In a world ordered by sexual imbalance, pleasure in looking has been split between active/ male and passive/female. The determining male gaze projects its phantasy on to the female figure which is styled accordingly. In their traditional exhibitionist role women are simultaneously looked at and displayed, with their appearance coded for strong visual and erotic impact so they can be said to connote to-be-looked-at-ness. Woman displayed as sexual object is the leit-motif of erotic spectacle, from pin-ups to strip-tease, from Ziegfeld to Busby Berkeley she holds the look, plays to and signifies male desire. 
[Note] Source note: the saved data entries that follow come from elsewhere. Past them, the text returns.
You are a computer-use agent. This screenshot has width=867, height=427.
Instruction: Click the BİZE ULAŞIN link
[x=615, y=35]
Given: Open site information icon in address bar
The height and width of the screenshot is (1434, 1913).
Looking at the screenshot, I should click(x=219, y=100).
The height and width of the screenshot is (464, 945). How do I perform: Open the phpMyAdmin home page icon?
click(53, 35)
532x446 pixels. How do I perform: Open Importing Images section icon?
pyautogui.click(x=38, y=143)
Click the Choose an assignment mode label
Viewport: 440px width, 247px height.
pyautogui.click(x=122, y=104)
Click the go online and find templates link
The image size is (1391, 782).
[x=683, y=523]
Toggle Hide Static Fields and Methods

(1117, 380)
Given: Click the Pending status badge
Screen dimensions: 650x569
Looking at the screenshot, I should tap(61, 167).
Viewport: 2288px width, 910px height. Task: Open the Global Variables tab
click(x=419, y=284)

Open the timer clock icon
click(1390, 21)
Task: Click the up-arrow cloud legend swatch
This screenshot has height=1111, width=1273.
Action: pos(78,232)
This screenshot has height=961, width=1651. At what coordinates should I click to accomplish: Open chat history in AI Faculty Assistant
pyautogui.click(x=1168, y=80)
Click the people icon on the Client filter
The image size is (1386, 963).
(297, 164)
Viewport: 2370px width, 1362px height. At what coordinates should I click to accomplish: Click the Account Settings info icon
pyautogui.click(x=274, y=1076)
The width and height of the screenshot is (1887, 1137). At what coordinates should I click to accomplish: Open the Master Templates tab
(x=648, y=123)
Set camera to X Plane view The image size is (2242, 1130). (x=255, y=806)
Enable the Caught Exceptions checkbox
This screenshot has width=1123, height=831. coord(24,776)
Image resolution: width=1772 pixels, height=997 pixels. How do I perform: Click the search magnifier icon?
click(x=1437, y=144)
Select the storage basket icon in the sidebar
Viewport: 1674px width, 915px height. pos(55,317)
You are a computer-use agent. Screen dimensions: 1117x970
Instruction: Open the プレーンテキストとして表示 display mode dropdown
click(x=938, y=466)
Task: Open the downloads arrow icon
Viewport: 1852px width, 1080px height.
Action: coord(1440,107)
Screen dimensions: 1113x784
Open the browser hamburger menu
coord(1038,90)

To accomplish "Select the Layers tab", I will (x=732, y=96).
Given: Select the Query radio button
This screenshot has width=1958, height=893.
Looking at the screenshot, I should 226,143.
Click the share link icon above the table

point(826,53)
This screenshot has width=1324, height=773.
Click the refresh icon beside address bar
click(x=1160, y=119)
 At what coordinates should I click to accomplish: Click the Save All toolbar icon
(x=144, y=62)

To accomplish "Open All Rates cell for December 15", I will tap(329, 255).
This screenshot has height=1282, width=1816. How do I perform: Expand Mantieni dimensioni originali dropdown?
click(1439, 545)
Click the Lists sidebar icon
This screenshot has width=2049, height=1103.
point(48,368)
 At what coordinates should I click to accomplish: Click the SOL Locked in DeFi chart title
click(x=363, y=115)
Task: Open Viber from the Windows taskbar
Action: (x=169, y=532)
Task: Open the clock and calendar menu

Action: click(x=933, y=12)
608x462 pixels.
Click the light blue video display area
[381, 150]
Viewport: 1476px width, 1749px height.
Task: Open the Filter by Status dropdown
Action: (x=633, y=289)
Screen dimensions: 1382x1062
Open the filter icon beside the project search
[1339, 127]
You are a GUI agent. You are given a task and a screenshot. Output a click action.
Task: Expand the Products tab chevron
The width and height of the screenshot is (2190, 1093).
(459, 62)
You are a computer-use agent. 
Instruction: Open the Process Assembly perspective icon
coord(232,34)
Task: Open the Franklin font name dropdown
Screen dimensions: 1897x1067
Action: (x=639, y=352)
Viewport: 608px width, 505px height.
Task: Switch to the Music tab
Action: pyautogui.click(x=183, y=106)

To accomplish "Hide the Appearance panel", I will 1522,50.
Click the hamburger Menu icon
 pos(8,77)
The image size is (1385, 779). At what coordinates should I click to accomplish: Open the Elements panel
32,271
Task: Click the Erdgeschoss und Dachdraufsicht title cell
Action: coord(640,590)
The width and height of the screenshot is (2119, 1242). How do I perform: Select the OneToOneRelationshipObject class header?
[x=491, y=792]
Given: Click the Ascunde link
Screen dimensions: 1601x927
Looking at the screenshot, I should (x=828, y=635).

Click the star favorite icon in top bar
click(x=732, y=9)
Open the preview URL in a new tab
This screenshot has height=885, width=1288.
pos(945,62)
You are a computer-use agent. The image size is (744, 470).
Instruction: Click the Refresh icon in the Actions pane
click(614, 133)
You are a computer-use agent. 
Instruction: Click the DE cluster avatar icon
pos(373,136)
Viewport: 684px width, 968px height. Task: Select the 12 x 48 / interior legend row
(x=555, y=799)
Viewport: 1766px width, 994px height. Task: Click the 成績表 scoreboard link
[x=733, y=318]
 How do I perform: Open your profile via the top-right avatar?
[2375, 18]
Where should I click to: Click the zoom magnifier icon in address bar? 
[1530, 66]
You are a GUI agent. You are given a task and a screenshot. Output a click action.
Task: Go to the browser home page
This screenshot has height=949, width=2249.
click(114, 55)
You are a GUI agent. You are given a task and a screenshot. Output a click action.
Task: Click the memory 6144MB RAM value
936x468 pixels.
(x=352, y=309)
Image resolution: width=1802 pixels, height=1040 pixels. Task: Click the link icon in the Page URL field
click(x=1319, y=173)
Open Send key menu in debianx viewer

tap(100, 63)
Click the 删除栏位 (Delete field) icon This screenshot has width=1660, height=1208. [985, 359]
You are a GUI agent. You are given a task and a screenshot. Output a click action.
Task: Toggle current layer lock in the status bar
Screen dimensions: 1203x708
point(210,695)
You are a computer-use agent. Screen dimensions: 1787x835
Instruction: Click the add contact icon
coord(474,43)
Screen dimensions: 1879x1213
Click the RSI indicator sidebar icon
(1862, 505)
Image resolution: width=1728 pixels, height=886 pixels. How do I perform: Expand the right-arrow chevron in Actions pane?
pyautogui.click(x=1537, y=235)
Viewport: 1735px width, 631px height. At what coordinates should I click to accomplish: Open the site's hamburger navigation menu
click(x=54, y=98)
In the context of a complete lack of options for entertainment and television programs, the emergence of shows like Sabor Latino can be read as the sanctioning of a militarized male gaze over the terrorized and feminized population. Additionally, Festival de Viña, Sabor Latino, Vamos a Ver were all shows in which Chile appeared connected to an international circuit of high level foreign artists mostly from North America or Europe rather than Latin America. Paradoxically, while the name “Sabor Latino” (Latin Flavour) exploited a tropicalizing sexual imaginary, the vedettes invited were usually from Spain (the most immediate European referent for Chileans) and Argentina (the country that prides being “the most European,” along with the “whitest” within Latin America). In this sense, the show could have been reflecting some fantasies about the whiteness of the country, the desire to “whiten” the nation, as well as male desires and fantasies about a particular version of femininity. Given the fact that Sabor Latino was launched by the National State Television (TVN) in a period in which the country was under strict military control, we can begin to see the lines of convergence and mutual benefit between this show, and the accompanying narratives of “freedom” (of the Market) and “liberation” (from Communism) sustained by the military under Pinochet.

Conducted by Antonio Vodanovic and directed by Sergio Riesenberg, the variety show, recorded in the Casablanca hall of the Crown Plaza Hotel, aimed to broadcast a similar show to the ones offered by teatros de revistas. The goal, especially taking into account the political situation in Chile, was quite transgressive but could result in a success. Sabor Latino, through time, became a real cult space and a synonym of transgression and audacity amidst an extremely repressed social and political climate. Today, many remember [Sabor Latino] nostalgically since announced the more liberal times our country would live, from the 90’s onwards, with the arrival of the recovered democracy. (My translation and emphasis).

The broadcasting of this show at the beginning of the 1980’s is often read in terms of (sexual) transgression in a political context of absolute political repression, and explained as “announcing the more liberal times of democracy” as in the quote above extracted from the website “Guioteca”. Discussions about Sabor Latino frequently associate dictatorship with repression and prohibition, and democracy with sexual “destape.” I argue that this association of "free market" with "(sexual) freedom/liberation" seems to be at the core of neoliberal democratic legitimation in post-dictatorship Chile. Considering, additionally, that the main star of Sabor Latino at the beginning of the 1980’s, the Spanish vedette Maripepa Nieto, was romantically linked with Alvaro Corbalan, chief of the CNI, the broadcasting of the show did not necessarily represent a threat nor went against the economically neoliberal and morally conservative agenda of Pinochet’s regime: quite the opposite, because it was functional to the military domestic ideology, to the illusion of economic boom, but mostly, to the illusion of a Chilean destape, during the dictatorship. Riesenberg openly admits that the show could have not benefitted more from all the publicity that these national debates about a supposed destape. Additionally, it presented the appearance of a more democratic military government, as they seemed to be facing something that they did not approve, but were lenient enough to allow it to be discussed in newspapers. The show tried to be reinstated in 1987 but after three episodes, this time faced the firm opposition of not only the Movimiento Teocratico, but from the wives of the junta and their associations.